Another squirt on the mirror. “I like guns. Malcolm likes flowers.”

Examining the magazines, Eve tried to picture Malcolm in a garden. He’d loom over daffodils and crush any seedlings.

“He claims that weeding is therapeutic.” Aunt Nicki wiped the mirror and then squirted again. “He has his entire backyard mapped out so the plants bloom clockwise from spring to fall. Plus an entire wall of rhododendron bushes in garish fuchsias and purples. I know, I know, you wouldn’t think it to look at him. But he’s a mush inside. Likes to nurture flowers and puppies and broken kids.”
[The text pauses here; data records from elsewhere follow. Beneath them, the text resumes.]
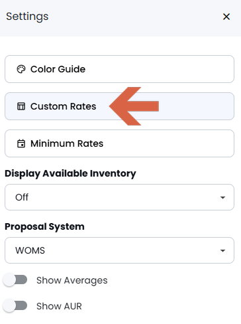This screenshot has width=241, height=324.
Task: Click the arrow beside WOMS value
Action: point(222,250)
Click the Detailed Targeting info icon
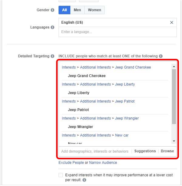 [x=52, y=56]
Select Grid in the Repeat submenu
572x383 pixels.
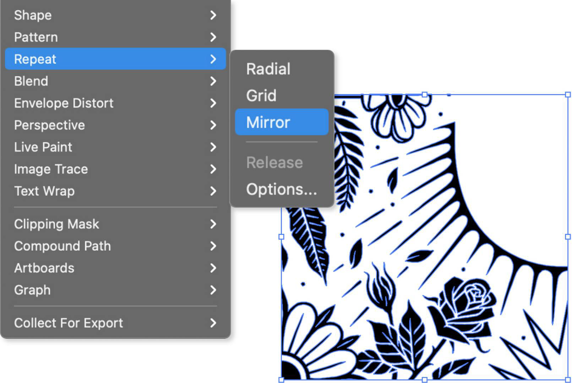pyautogui.click(x=261, y=96)
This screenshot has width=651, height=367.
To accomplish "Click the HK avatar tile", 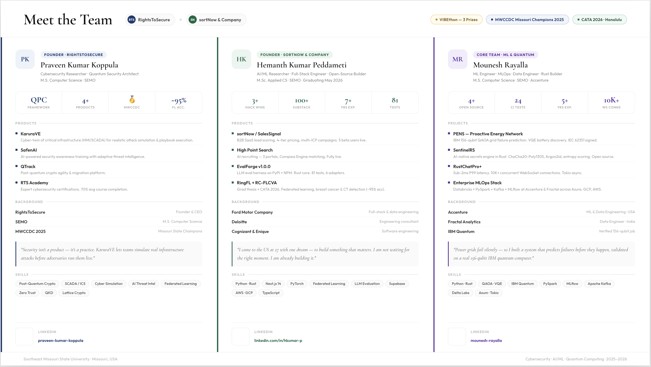I will click(241, 59).
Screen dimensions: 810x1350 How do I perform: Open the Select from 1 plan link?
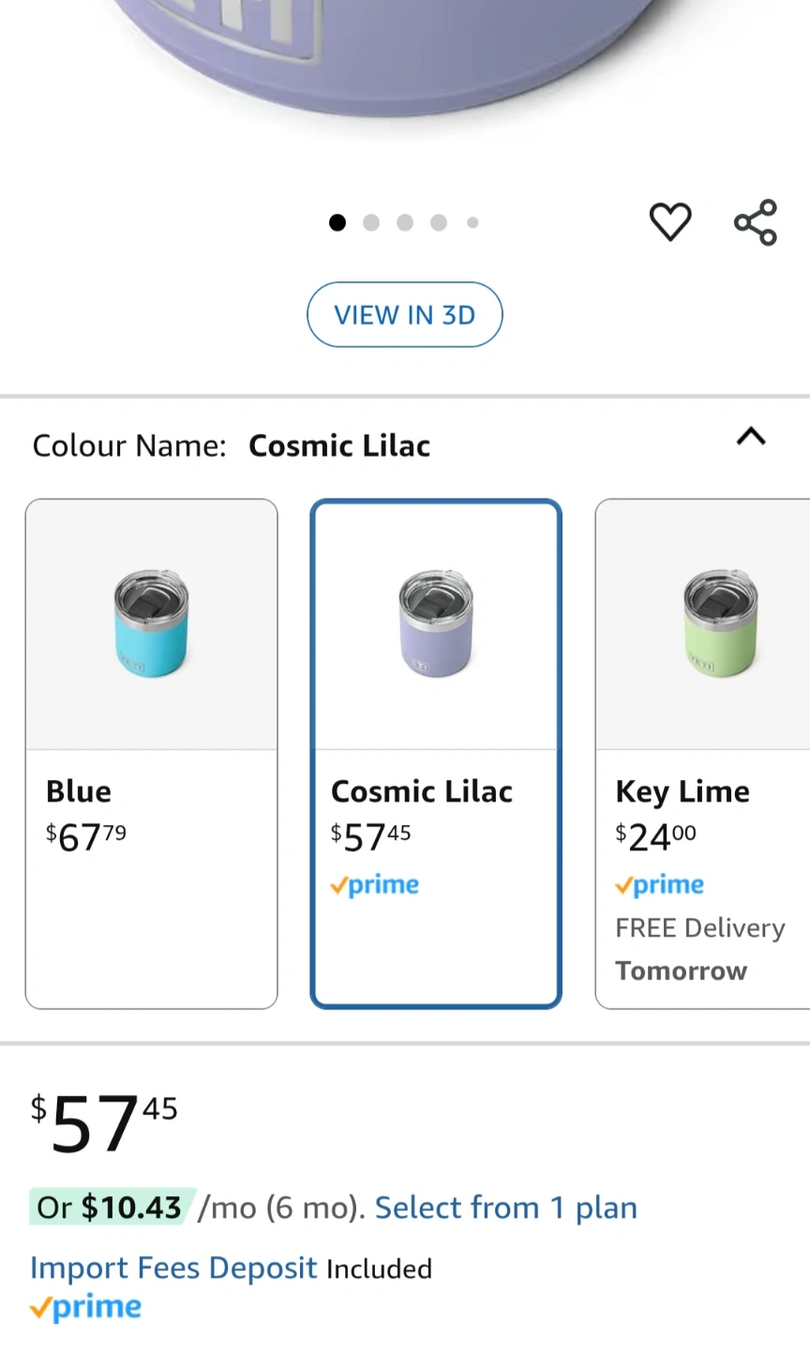(x=506, y=1208)
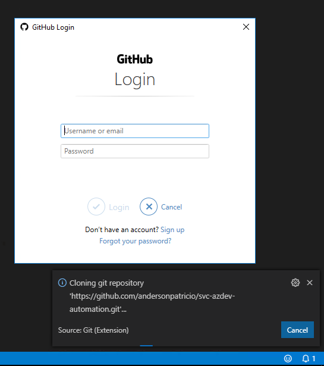Open the Sign up link
This screenshot has height=366, width=324.
tap(172, 230)
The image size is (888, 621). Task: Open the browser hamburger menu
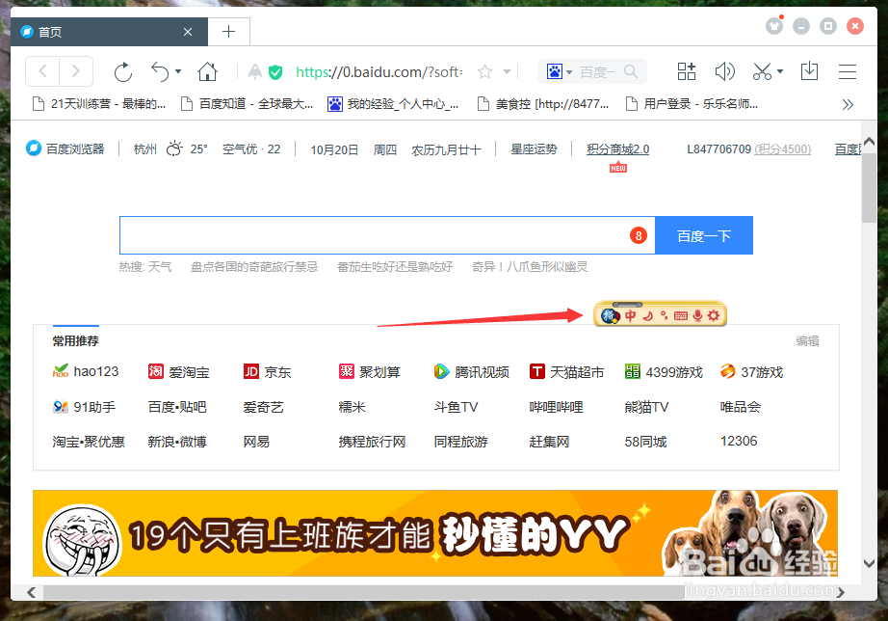[846, 71]
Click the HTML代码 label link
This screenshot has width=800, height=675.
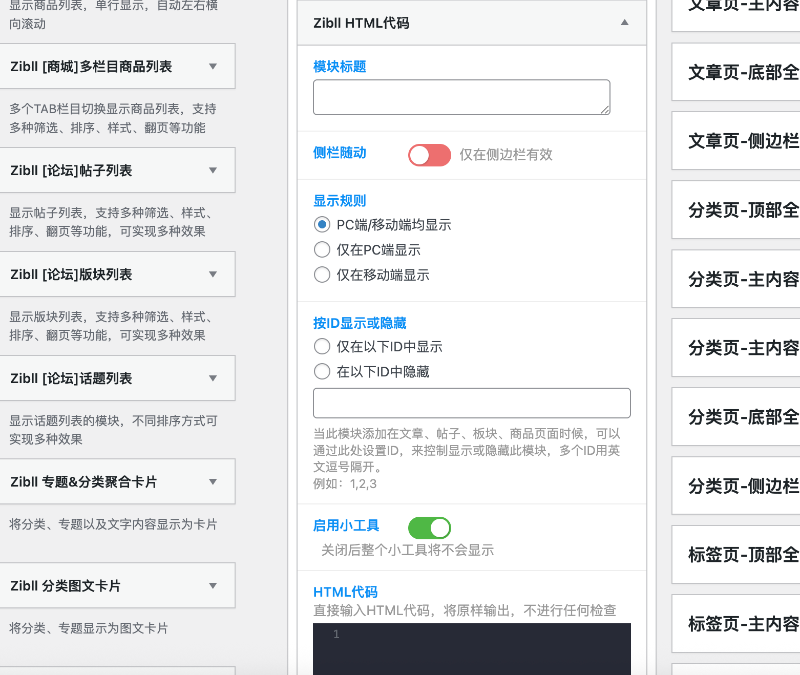pyautogui.click(x=345, y=592)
There was that word again. Broken. She’s broken. Could it have been Aunt Nicki’s voice? She hadn’t caught the voice, but the memory of the rest of the vision was as strong as a real memory, maybe stronger. She could picture the box she’d been trapped in: a wooden box, encrusted in jewels, with a silver snake-shaped clasp. The box was the size of a person’s hand. She’d been shrunk to fit inside it. Inside the box had reeked so badly that it had made her eyes sting. But she remembered worse smells: decay, a putrid and acidic stench that wafted through the air, and thick, cloying incense, overlaid to hide the odor. “If I’m not a witness, why do you want me to remember so badly?” Eve asked.